'''
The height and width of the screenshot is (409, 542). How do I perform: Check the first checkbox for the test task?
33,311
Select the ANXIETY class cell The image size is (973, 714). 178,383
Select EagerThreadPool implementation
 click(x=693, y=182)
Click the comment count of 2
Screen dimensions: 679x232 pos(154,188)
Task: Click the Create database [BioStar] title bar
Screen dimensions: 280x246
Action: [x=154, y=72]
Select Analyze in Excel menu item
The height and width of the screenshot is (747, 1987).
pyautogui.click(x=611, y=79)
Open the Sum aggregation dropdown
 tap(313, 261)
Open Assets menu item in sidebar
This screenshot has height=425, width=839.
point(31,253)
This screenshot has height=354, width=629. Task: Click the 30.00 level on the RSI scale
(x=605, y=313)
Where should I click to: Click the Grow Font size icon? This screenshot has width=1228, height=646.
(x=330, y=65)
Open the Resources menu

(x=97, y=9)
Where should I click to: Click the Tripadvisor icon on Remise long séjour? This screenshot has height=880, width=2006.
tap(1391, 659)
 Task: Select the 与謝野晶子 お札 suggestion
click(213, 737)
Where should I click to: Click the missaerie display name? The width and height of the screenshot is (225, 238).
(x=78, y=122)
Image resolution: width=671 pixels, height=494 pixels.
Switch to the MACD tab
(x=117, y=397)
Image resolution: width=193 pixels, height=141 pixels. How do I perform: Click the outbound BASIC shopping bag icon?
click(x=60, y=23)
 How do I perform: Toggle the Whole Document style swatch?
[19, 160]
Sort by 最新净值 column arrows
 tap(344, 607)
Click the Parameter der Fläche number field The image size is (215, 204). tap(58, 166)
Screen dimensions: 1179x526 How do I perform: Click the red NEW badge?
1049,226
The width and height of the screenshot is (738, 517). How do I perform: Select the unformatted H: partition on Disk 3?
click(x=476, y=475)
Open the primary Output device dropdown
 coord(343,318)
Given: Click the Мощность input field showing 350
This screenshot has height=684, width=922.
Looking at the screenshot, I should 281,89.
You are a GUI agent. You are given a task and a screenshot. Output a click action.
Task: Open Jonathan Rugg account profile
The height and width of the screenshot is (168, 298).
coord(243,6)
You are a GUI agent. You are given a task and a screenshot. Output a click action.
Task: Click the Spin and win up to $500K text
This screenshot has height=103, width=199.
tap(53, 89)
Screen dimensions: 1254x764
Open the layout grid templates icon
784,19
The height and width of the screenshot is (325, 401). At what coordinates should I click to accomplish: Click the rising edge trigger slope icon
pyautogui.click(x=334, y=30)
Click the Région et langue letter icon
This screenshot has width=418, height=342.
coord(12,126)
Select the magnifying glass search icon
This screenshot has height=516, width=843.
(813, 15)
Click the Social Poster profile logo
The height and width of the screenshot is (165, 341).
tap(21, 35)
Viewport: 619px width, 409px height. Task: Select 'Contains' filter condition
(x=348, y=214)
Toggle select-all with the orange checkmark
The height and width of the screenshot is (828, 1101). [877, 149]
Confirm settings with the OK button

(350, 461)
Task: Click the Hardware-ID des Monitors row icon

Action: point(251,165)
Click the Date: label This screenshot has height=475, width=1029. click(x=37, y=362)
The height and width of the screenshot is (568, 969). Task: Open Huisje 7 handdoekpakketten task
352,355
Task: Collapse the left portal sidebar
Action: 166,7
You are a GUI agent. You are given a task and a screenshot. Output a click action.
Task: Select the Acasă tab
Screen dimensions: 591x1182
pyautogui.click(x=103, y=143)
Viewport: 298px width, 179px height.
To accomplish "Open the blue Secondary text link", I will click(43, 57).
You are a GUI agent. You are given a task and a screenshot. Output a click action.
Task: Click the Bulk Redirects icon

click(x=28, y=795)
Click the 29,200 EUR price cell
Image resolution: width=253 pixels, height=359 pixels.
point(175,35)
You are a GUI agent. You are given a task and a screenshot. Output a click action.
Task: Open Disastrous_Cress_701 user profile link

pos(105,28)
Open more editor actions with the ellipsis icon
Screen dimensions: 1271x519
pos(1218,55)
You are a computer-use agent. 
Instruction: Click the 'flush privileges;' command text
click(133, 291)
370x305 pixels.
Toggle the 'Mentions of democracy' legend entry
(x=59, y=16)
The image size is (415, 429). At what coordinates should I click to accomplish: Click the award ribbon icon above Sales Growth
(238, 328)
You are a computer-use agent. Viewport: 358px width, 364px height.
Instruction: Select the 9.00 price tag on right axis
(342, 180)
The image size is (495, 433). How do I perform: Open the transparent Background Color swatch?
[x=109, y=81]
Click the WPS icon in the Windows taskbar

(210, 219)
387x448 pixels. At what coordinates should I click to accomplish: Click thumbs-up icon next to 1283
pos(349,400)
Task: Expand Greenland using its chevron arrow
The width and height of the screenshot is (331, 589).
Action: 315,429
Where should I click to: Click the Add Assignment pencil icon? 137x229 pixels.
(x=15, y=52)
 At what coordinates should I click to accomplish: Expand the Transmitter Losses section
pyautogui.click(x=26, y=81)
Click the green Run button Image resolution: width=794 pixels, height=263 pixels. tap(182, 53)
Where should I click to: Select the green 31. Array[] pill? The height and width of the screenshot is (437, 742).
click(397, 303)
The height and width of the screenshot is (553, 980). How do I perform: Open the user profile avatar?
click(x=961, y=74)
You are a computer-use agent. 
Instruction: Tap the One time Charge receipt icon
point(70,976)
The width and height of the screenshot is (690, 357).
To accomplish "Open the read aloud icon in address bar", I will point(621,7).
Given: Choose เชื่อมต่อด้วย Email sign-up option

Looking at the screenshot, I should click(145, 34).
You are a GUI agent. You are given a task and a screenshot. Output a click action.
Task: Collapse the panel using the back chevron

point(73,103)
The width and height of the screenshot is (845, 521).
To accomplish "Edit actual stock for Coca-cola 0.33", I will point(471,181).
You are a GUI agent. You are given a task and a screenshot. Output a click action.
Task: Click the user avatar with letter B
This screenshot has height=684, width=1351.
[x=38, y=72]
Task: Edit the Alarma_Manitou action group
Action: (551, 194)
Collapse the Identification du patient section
'''
Task item: Beginning at the first line of the records, give again each line exactly as written, ending with the line that contains "Task: Click the Create".

Task output:
The height and width of the screenshot is (409, 542). How do I perform: Check the first checkbox for the test task?
33,311
Select the ANXIETY class cell The image size is (973, 714). 178,383
Select EagerThreadPool implementation
 click(x=693, y=182)
Click the comment count of 2
Screen dimensions: 679x232 pos(154,188)
Task: Click the Create database [BioStar] title bar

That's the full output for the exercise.